#### FRAGMENTO DEL DOCUMENTO
# # # # #

Me encuentro durante estos días, y de cara al otoño, rediseñando los libros y colecciones de esta editorial (o al menos estudiando los problemas de diseño que han ido acumulando durante todos estos años, e intentando corregirlos) por lo que mi visión de los libros es, en este momento, como objetos.

Es curioso que, el aspecto funcional del libro, que no es otro que ser leído, ocupa muy poco tiempo, unos días o como mucho algunas semanas, y el resto del tiempo, esto es, toda su vida, el libro se convertirá en parte del entorno visual inmediato del individuo.

Con la excepción de unos pocos objetos con connotaciones sentimentales o afectivas, ningún objeto, electrodomésticos, prendas de vestir, coches o cualquier otra posesión, nos acompaña más de diez o a lo sumo quince años. Sin embargo, los libros que acumulamos en nuestra vida difícilmente son reemplazados, y sólo necesidades de fuerza mayor como mudanzas o traslados nos obligan a regalar nuestros libros, casi nunca a tirarlos.

El libro, al menos en los hogares de los lectores de esta revista, ocupa en número el primer puesto en la relación de objetos poseídos: normalmente un frigorífico, un máximo de tres televisores, uno o dos coches, no suelen llegar a la decena ni las sillas, ni las camas ni las lámparas. En el apartado de los objetos ornamentales (figuritas, floreros y jarrones, cuadros…) puede alcanzarse la veintena. En un esfuerzo por ampliar la muestra podríamos extenderla hasta las piezas de la cubertería, que pueden llegar al centenar. Y sin embargo, cuando llegamos a los libros, en la mayoría de nuestros hogares, me gustaría pensar, hay más libros que tenedores y cucharas y no sería difícil encontrar algunos donde los libros se cuenten por cientos, e incluso en un buen número de ellos, esta cifra superará el millar.

Pero a diferencia de los tenedores y las cucharas, los libros no permanecen ocultos en un cajón, sino que son expuestos y forman parte del paisaje doméstico, conformando un mosaico aleatorio donde las estridencias son especialmente molestas, visualmente hablando.

Todos estos argumentos no son sino para reivindicar la importancia del diseño y la calidad de edición en el libro. Por descontado, el contenido del libro es lo esencial  pero, a partir de la decisión de editar un texto determinado, las opciones correctas en maquetación, criterios tipográficos, ilustración, cubiertas, elección del papel, encuadernación, etcétera, harán que esa edición sea memorable y perdure en el tiempo, o como sucede tantas veces, envejezca mal.

# # # # #

#### CONSIGNA
Reproduce el tramo del texto sobre el diseño de libros que va desde "Pero a diferencia" hasta "molestas, visualmente hablando.", cambiando "cajón" por "armario".

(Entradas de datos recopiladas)
# # # # #

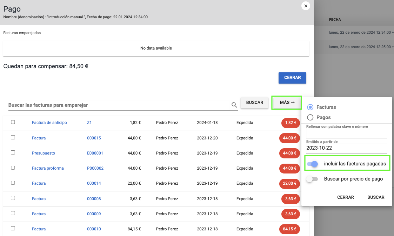Click the red 1,82 € amount badge
Screen dimensions: 394x236
(291, 123)
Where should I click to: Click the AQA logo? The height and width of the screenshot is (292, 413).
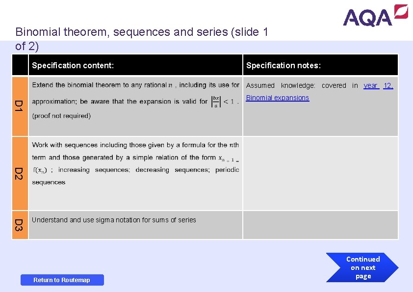coord(375,15)
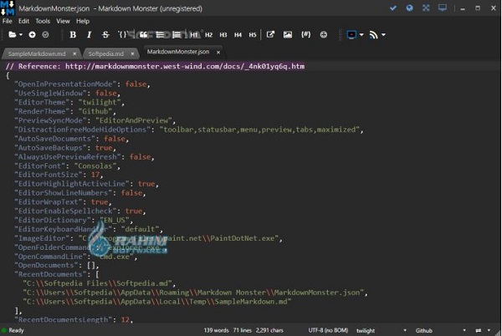
Task: Open the Tools menu
Action: pyautogui.click(x=43, y=21)
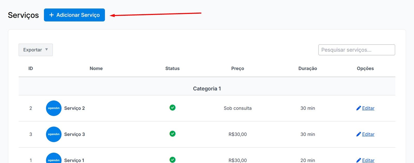Sort by the ID column header
Screen dimensions: 414x163
click(x=31, y=69)
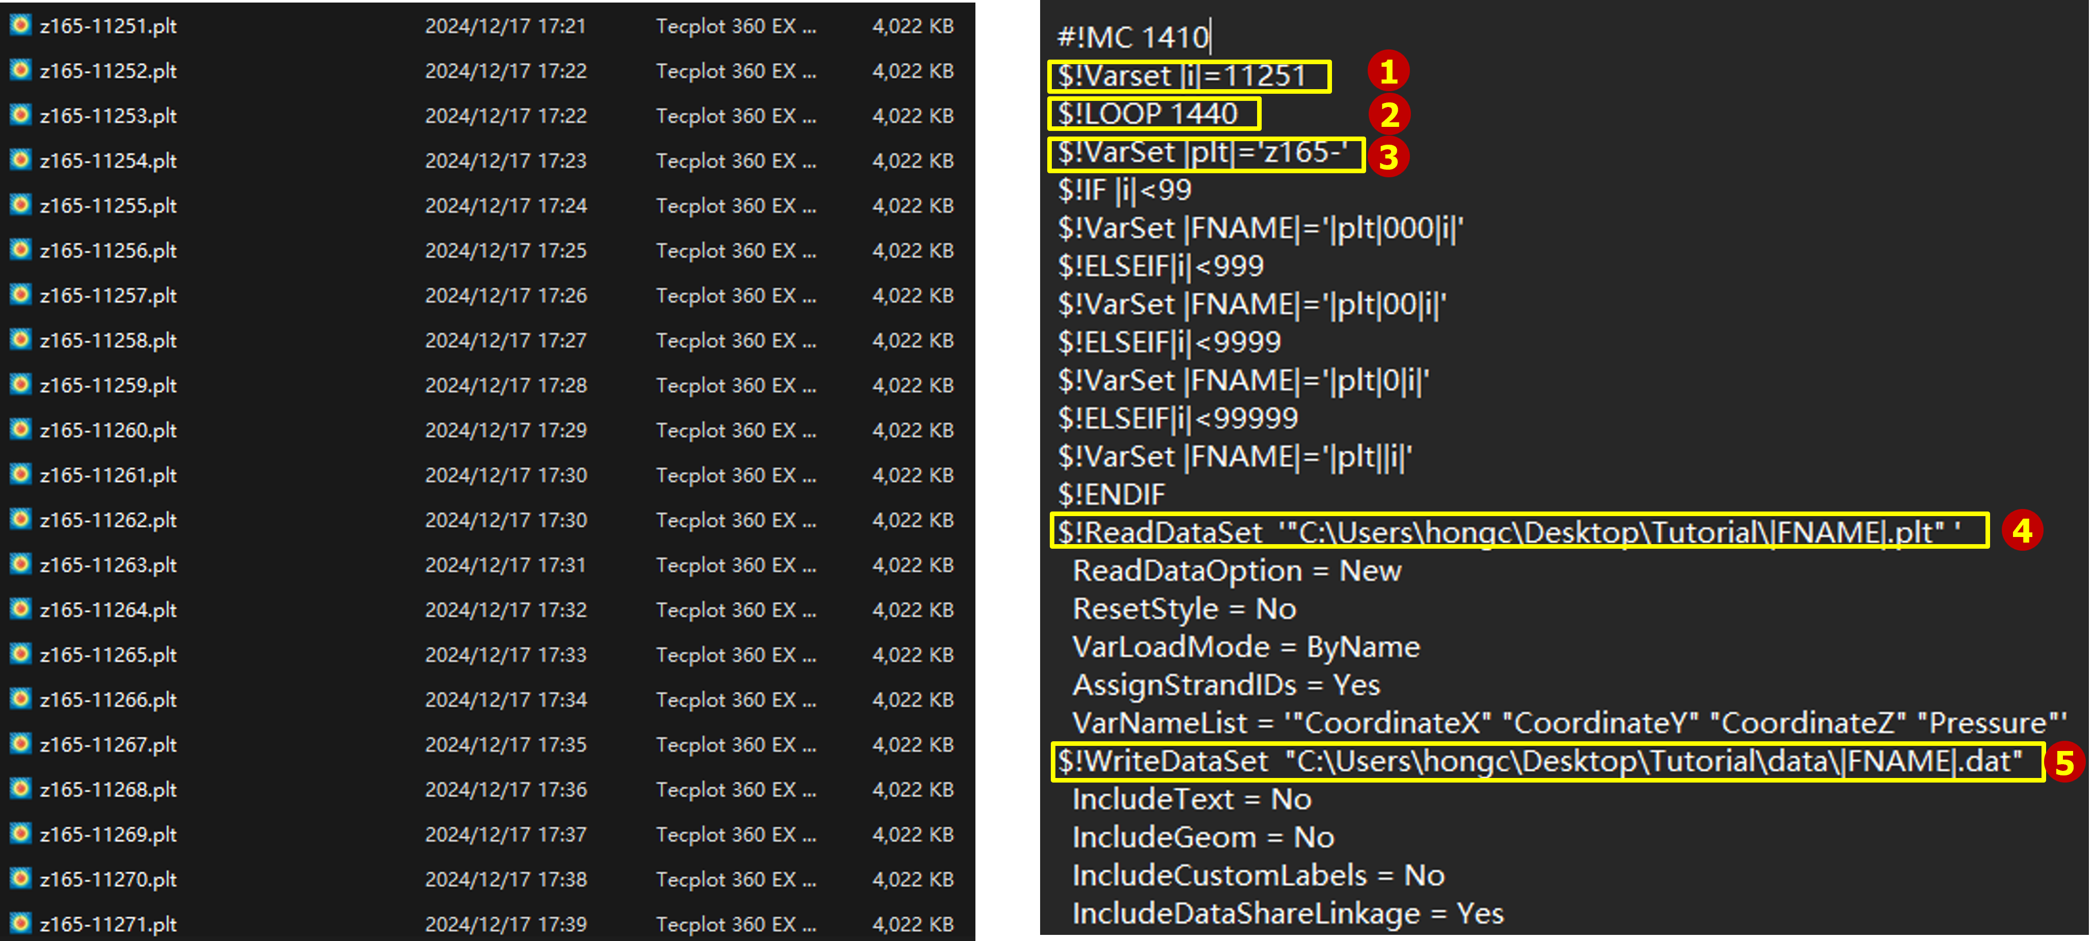Image resolution: width=2095 pixels, height=941 pixels.
Task: Click the icon for z165-11260.plt
Action: (x=20, y=429)
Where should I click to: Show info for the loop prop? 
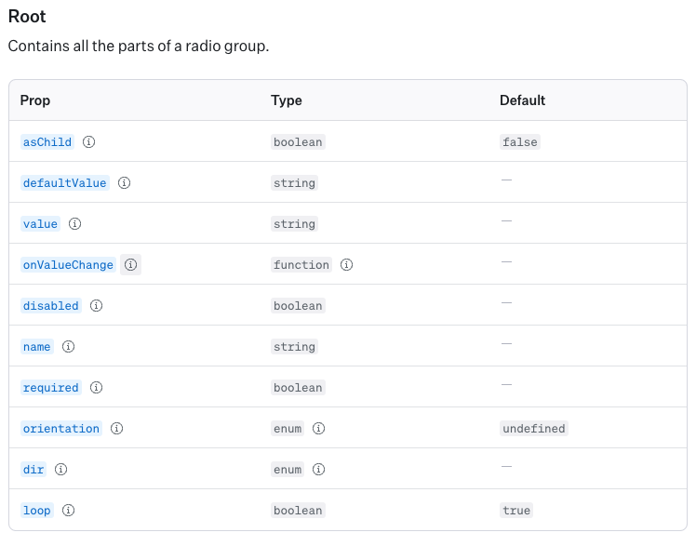68,511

# # # # #

#### RESPUESTA DEL EJERCICIO
Pero a diferencia de los tenedores y las cucharas, los libros no permanecen ocultos en un armario, sino que son expuestos y forman parte del paisaje doméstico, conformando un mosaico aleatorio donde las estridencias son especialmente molestas, visualmente hablando.